Provided records
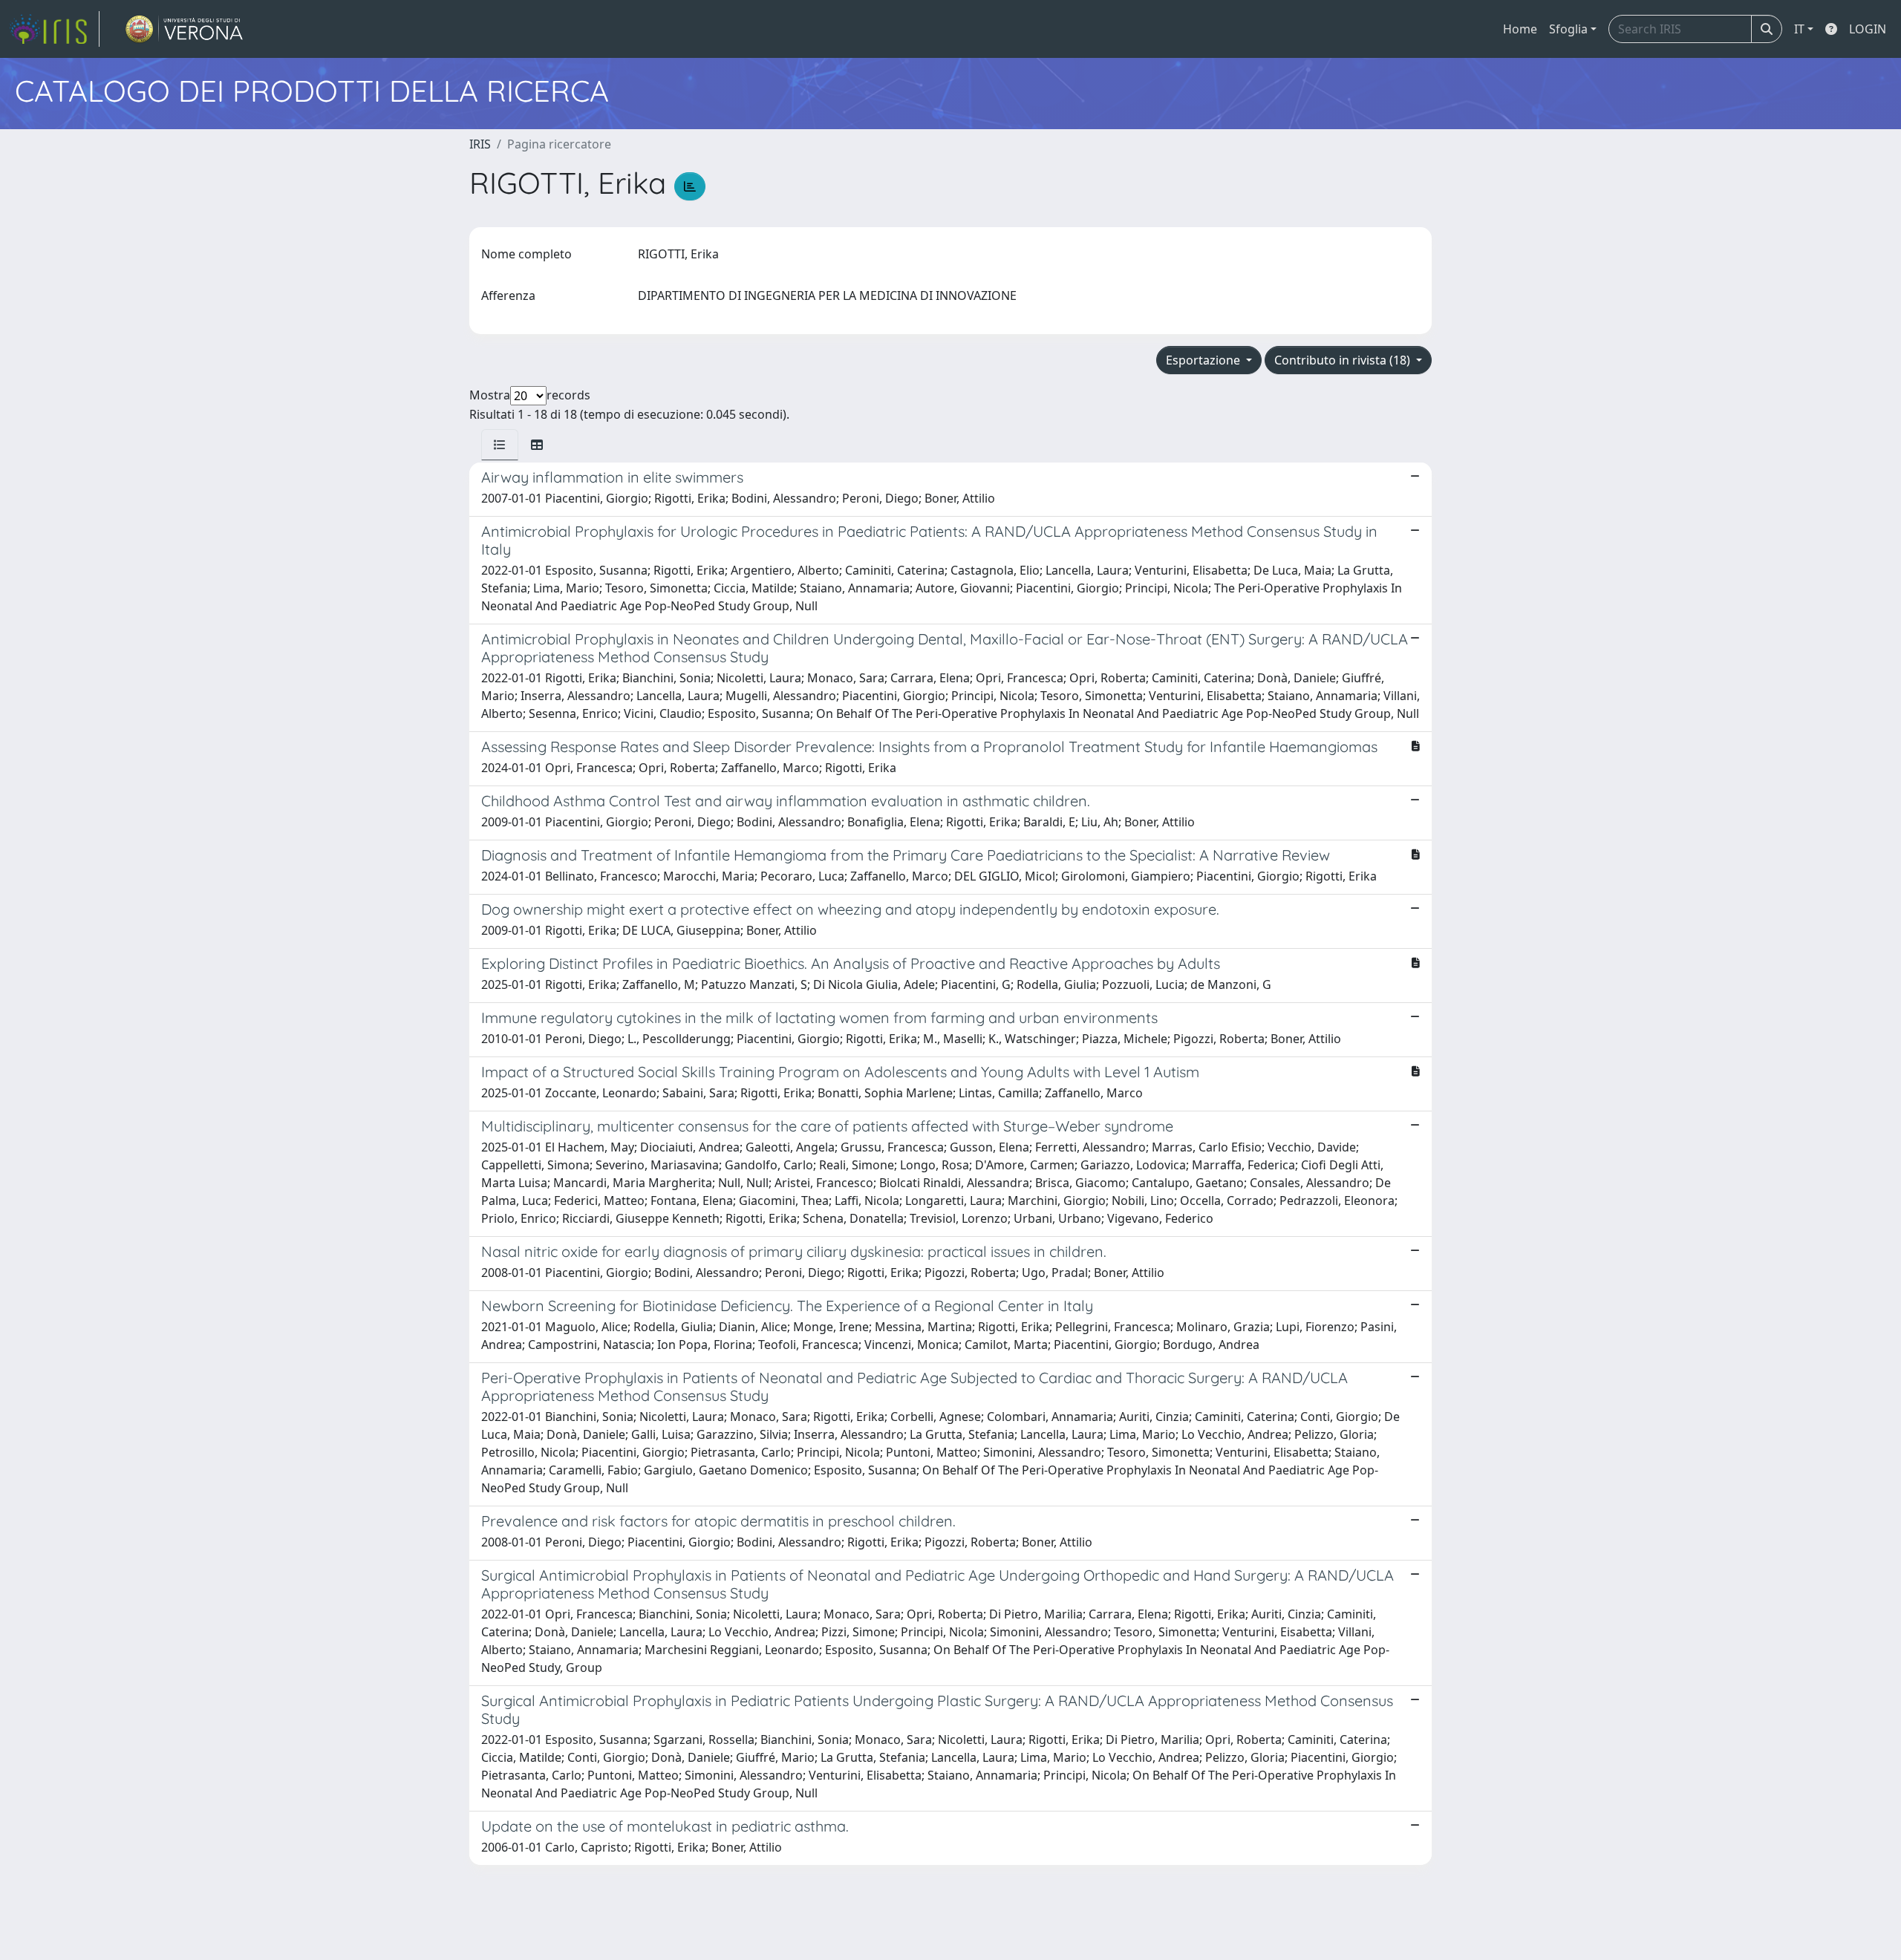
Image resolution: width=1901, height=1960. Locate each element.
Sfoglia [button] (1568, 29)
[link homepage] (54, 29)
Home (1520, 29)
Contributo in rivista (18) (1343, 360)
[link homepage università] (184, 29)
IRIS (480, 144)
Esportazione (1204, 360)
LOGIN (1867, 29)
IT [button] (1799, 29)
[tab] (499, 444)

Directions
Copy out the full material exactly. Pictures should not appear in it.

Solution
Image resolution: width=1901, height=1960. Locate each element.
Sfoglia [button] (1568, 29)
[link homepage] (54, 29)
Home (1520, 29)
Contributo in rivista (18) (1343, 360)
[link homepage università] (184, 29)
IRIS (480, 144)
Esportazione (1204, 360)
LOGIN (1867, 29)
IT [button] (1799, 29)
[tab] (499, 444)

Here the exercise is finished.